Once I made this a frontal slog I was always likely to lose. It was made more final by Barrie getting to make the contact. He took out the auxilia (blades on overlapped auxilia in the open—ouch!), the double-ranked warband, who were double-overlapped and even an unlucky element of spear. My elephant pushed back his blade as did one of my spears, but there were no face-saving kills!

  • Game 5: Alexandrian Imperial, II/15 (Nigel Write)

The final battle, fighting for the wooden spoon, was with Nigel. I went for two elephants and two warbands. I was the defender and decided on a littoral landing (the Spanish and the Numidians: 1x3Ax, 1x2Ps and 1x2LH). After Nigel deployed I swapped an elephant and a spear to get the warband onto the right flank to support this littoral landing.

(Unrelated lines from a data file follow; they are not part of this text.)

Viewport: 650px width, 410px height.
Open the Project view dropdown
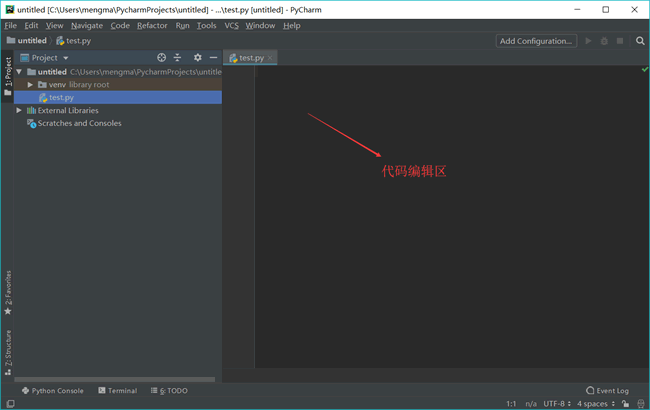50,58
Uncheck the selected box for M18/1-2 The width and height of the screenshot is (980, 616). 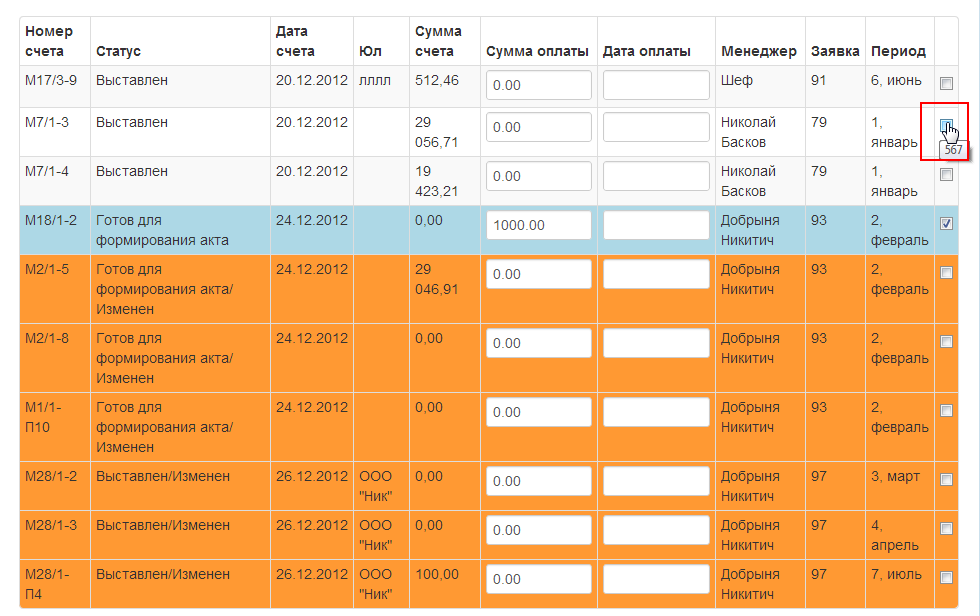(946, 223)
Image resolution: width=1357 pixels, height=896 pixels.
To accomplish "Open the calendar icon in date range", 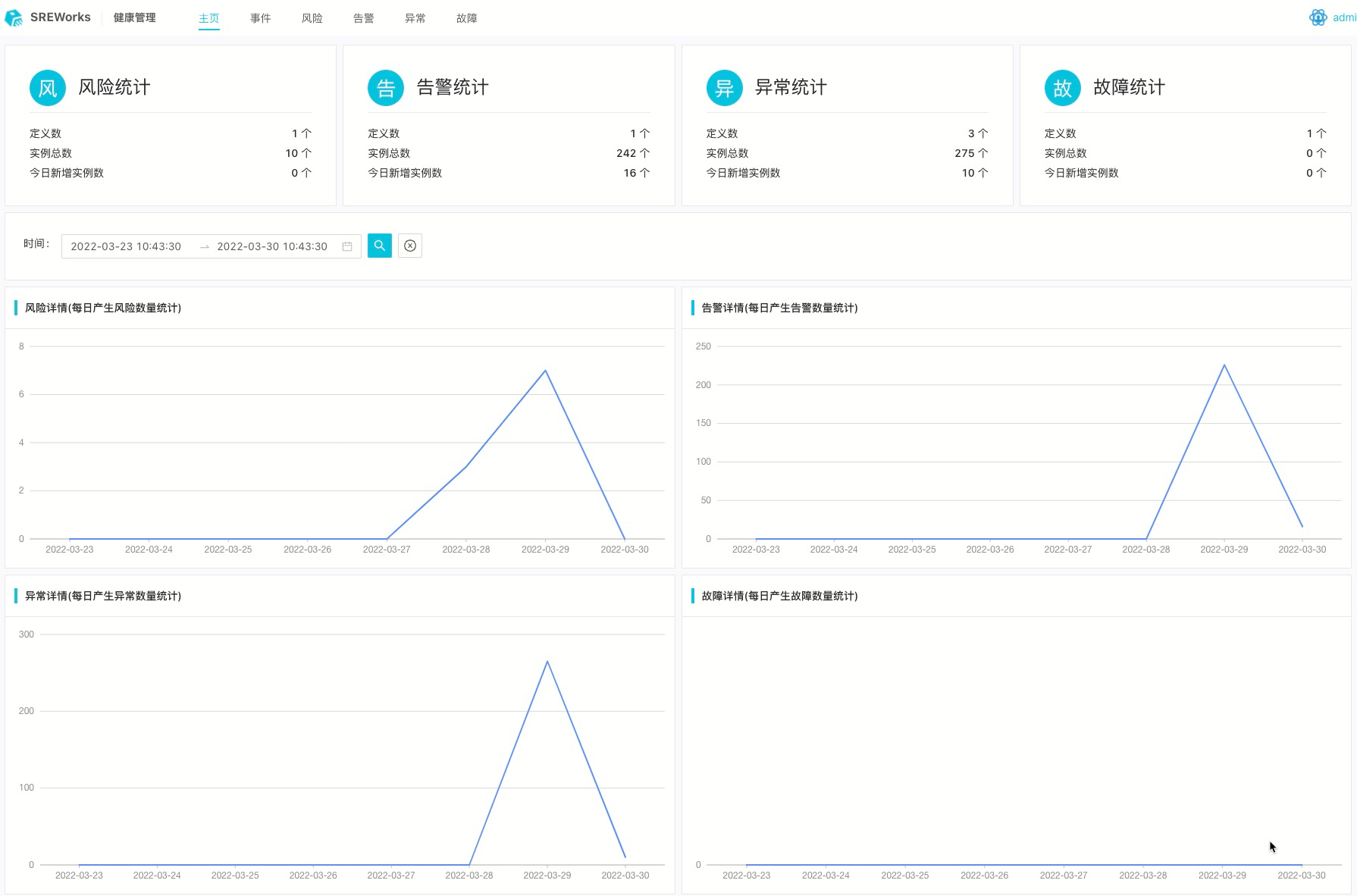I will tap(347, 246).
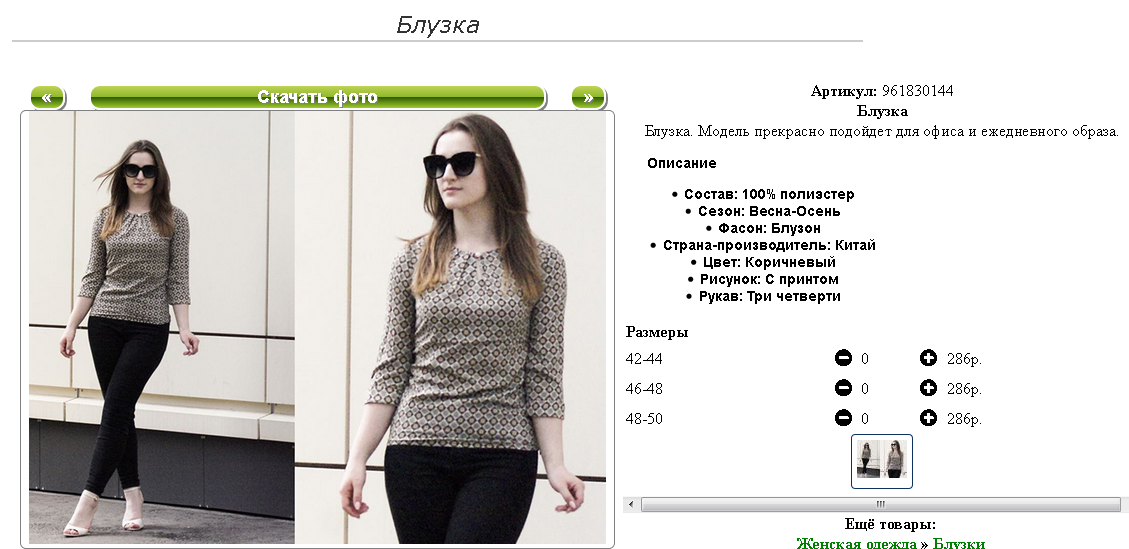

Initial Deployment against Imperial Alexander.

Nigel quickly showed that my complaints about bad dice were child’s play as his first four PIP dice were 1, 4, 1 and 1 and first three combat rolls were all 1s (I kept a record, as it was getting embarrassing). I only had a 1 for my first PIPs, which got the landing down. Unfortunately, I got so wrapped up in this game I didn’t take any photos after the first.

The littoral landing got off to a great start, as Alexander’s troops floundered. His light horse were doubled by the Numidians in an even odds fight and then his auxilia went down to the Scutarii (as will happen when you roll 1s in combat). I’m not sure if his psiloi went down in the third combat, which was a 1-1 on the dice. I do know that the dice even up from there, but with my control of the right flank I had the advantage. I moved the Gauls into the top of the marsh and in the melee with the Spanish I went three up. At this point I reckoned Nigel was toast, but he stuck at it, and got both my Gauls with his knights (contacted on their flanks they came out of the BGo). Then he took out an elephant with his own. Very quickly it was 3-3 and we were getting close to time. Nigel let me have one more turn. I got 1 for the PIP die. I could move only one element, and the only thing that was at all attractive was the forlorn hope of a spear against a pike element with no overlap support either way. Fortune smiled on me as we rolled 5-1. The 1 returned to scuttle Nigel in the last roll and I got my only victory.

  • Review

Clearly the practice against pike armies of the three days before paid off, as my only victory was against one! My other results I think pretty fairly reflect my relative inexperience in competitions. I might have won the opening game if I’d played a little faster, I might have had a closer game against Andrew if I’d not been in such a hurry, I might have had some answer to Steve’s Romans, and I really have no one to blame but myself for the defeat against Barrie.

There was a first in this competition for me: my first littoral landing that didn’t lose me the game! It actually worked out very well for me, though the dice added it a good deal.

I definitely feel I’m getting the hang of the Carthaginians. They’ve got an interesting mix of troop types. One could wish for a lot of things to make the perfect army, but for the Carthaginians two changes would be very nice:

  1. allow them to have another Auxilia, as the Spanish seem underrepresented in their armies. This would give them a big edge when contesting BGo against all those armies that have one Auxilia and one Psiloi.
  2. allow the Libyan spear the option to be fielded as 4Bd as Hannibal’s veterans.

Arguments for both of these can be made, and they would make the Carthaginians a very nasty opponent. The second option reminds me of the Mithridatic (II/48) army that came third at this competition. It has the potent option to take pikes or blades, which Arne used, I believe, to effect. As a determined enemy of the Romans this is an army I could get interested in, but I won’t go there just now!

Anyway, it was a very enjoyable day. Thanks to Brian for organizing it, and to Keith, my generous host for the occasion. I liked the venue; the Working Men’s Club was warm and had food and drinks, a far cry from the Scout Halls used in Auckland! It was good to see people I’d met at Conquest last year, and in particular Craig, whose blog I’ve been following.